Exercise details:
Copy each line below that has "width".
+--
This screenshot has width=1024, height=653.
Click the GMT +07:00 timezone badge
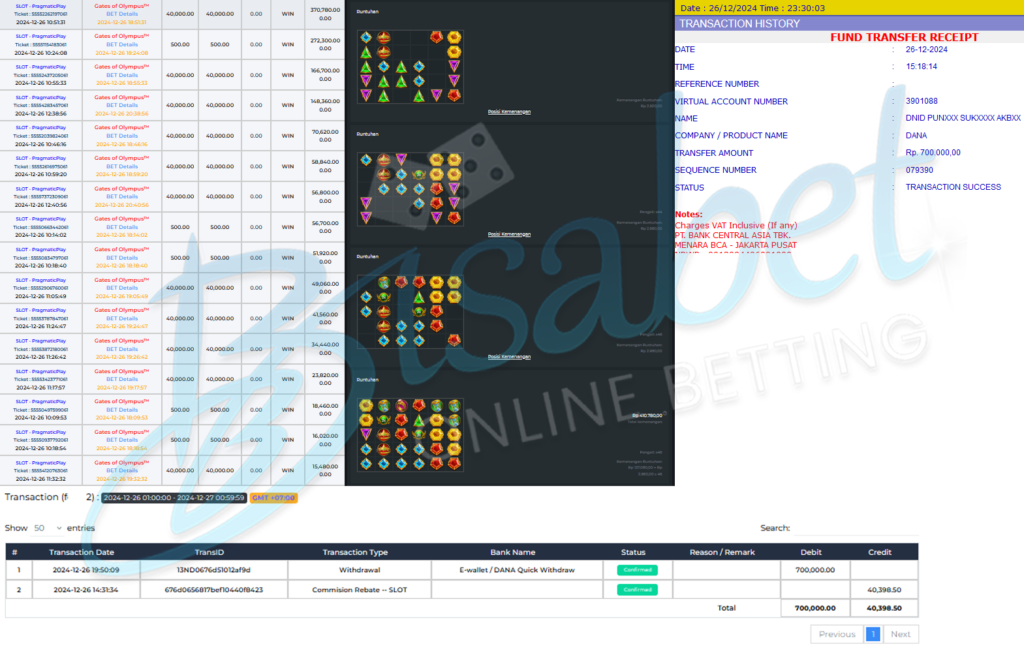click(x=273, y=497)
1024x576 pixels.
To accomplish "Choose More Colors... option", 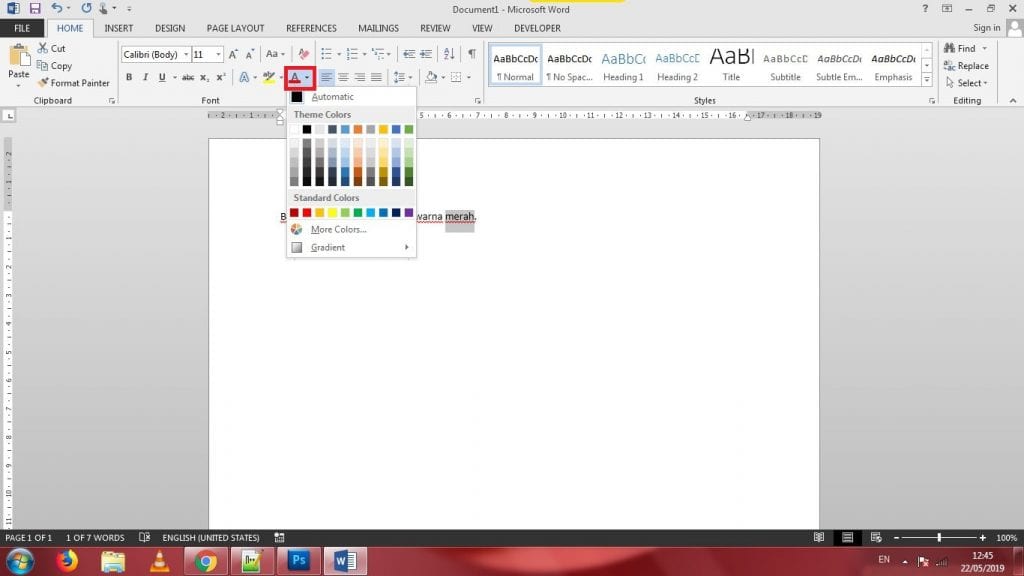I will point(338,229).
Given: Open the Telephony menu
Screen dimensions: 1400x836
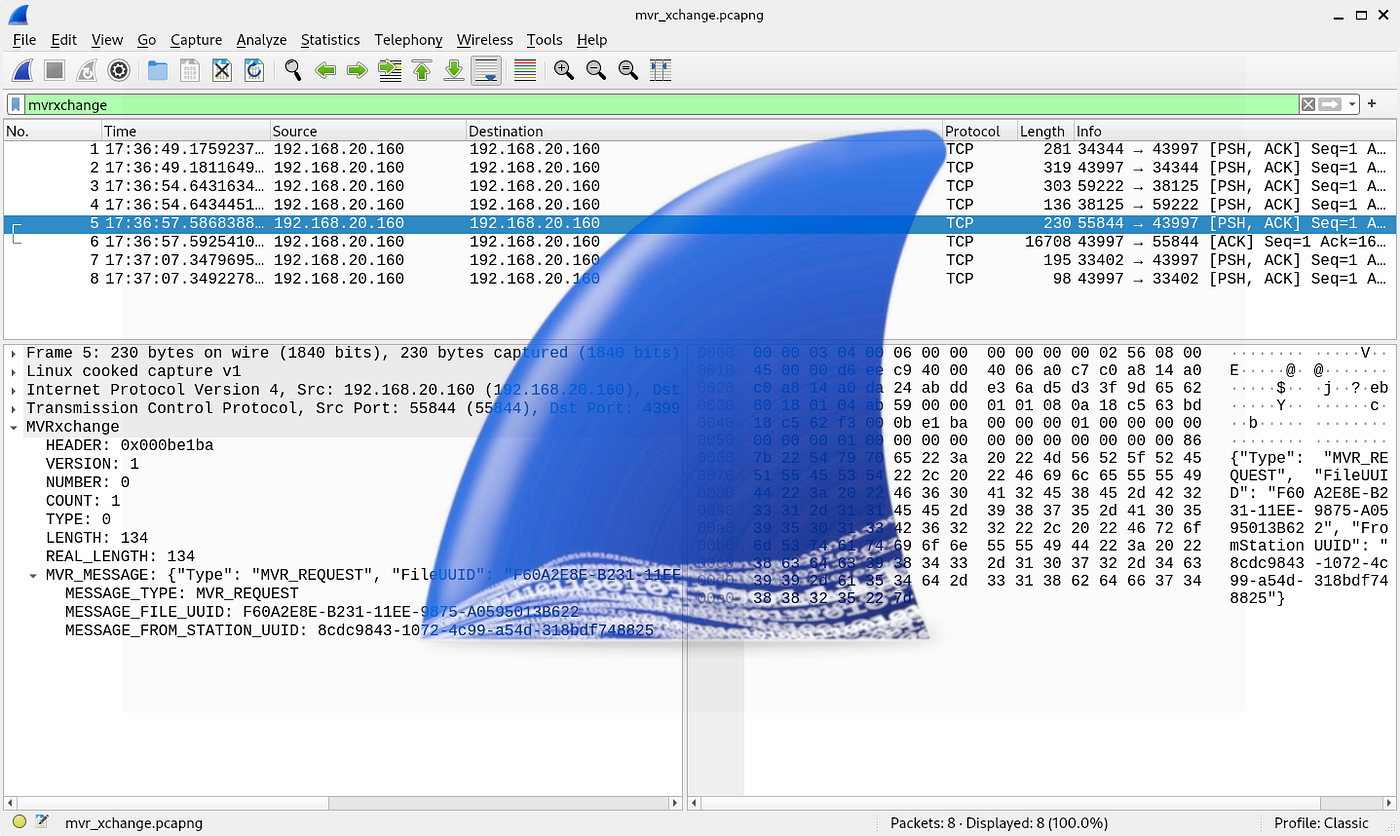Looking at the screenshot, I should click(408, 40).
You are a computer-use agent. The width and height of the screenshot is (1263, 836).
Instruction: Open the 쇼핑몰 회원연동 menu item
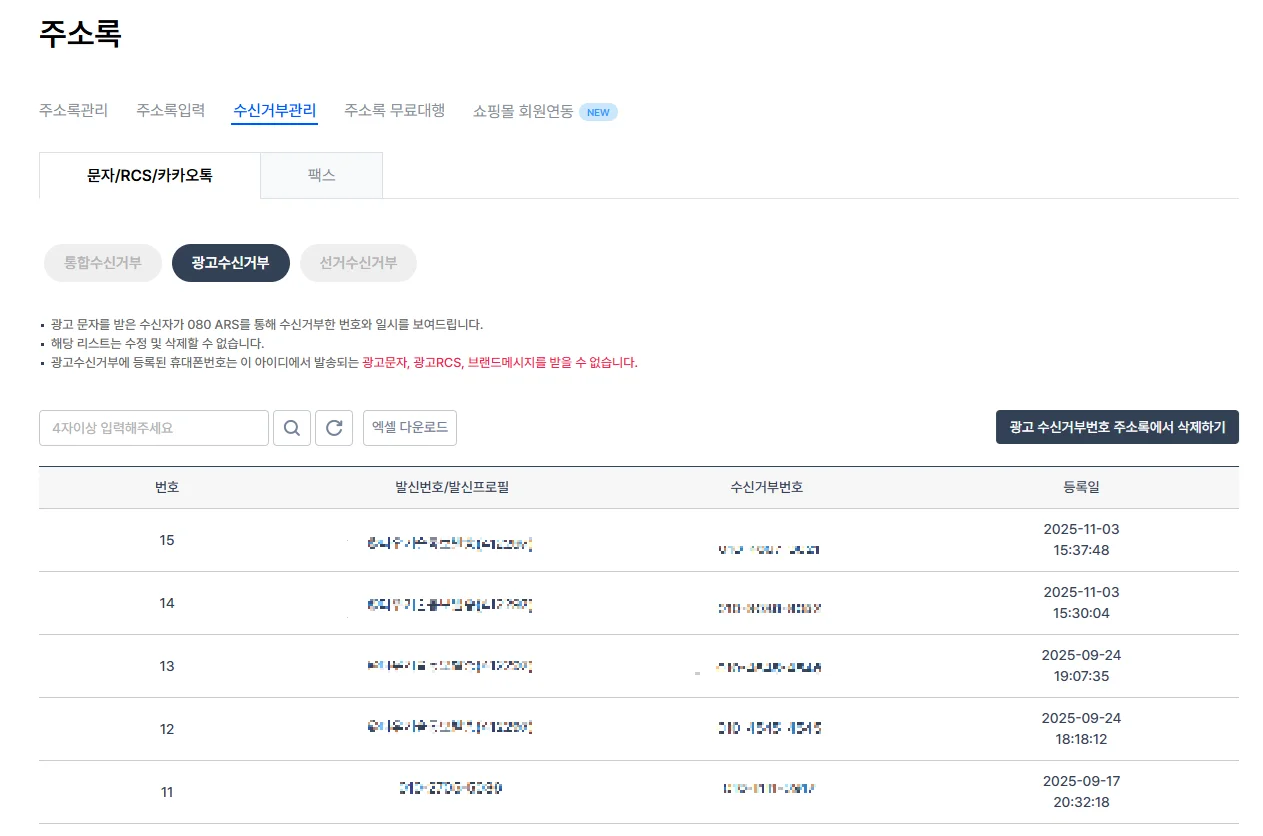pyautogui.click(x=523, y=112)
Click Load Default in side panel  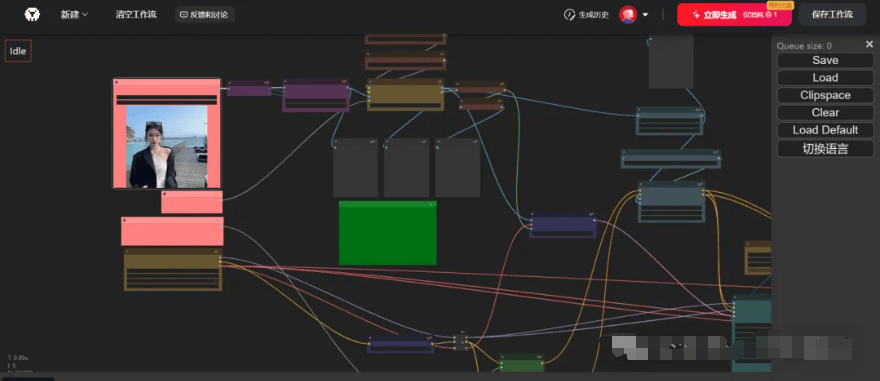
+--
Task response:
This screenshot has width=1024, height=653.
You are a computer-use agent. The width and height of the screenshot is (1263, 836).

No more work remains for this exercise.